### REQUIREMENT
Please find every line in the listing below that contains the word "Switch", and copy each of those lines in full.

### ENTRIES SHOWN
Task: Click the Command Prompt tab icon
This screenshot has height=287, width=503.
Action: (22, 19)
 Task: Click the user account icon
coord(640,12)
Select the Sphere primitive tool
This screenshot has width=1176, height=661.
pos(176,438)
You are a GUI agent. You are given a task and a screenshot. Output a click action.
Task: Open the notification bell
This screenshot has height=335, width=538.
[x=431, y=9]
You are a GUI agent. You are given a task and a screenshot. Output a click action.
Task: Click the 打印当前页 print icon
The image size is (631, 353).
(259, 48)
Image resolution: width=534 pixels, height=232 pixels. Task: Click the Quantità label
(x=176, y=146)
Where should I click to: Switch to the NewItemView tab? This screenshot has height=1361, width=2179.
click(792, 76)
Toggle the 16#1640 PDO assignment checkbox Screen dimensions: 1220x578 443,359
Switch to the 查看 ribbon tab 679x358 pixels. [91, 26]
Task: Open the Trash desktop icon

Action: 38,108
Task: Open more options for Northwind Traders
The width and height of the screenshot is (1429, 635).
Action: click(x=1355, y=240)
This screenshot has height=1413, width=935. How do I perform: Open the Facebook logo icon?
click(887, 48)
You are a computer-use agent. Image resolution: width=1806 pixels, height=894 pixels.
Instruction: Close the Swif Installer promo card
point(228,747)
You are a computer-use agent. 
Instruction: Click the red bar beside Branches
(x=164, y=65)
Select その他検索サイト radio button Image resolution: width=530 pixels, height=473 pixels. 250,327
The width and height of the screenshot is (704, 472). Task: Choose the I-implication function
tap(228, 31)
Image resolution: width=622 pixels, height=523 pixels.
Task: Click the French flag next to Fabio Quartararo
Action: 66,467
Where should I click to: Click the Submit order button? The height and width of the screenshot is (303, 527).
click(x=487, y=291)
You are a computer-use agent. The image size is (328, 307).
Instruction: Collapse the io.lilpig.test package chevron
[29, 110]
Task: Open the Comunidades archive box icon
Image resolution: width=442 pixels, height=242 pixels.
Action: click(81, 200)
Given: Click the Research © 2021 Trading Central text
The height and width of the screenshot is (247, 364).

### RESPONSE TO THE EXERCISE
Where should I click to: Switch to the NewItemView tab? This screenshot has height=1361, width=2179.
Switch to the 查看 ribbon tab 679x358 pixels. [91, 26]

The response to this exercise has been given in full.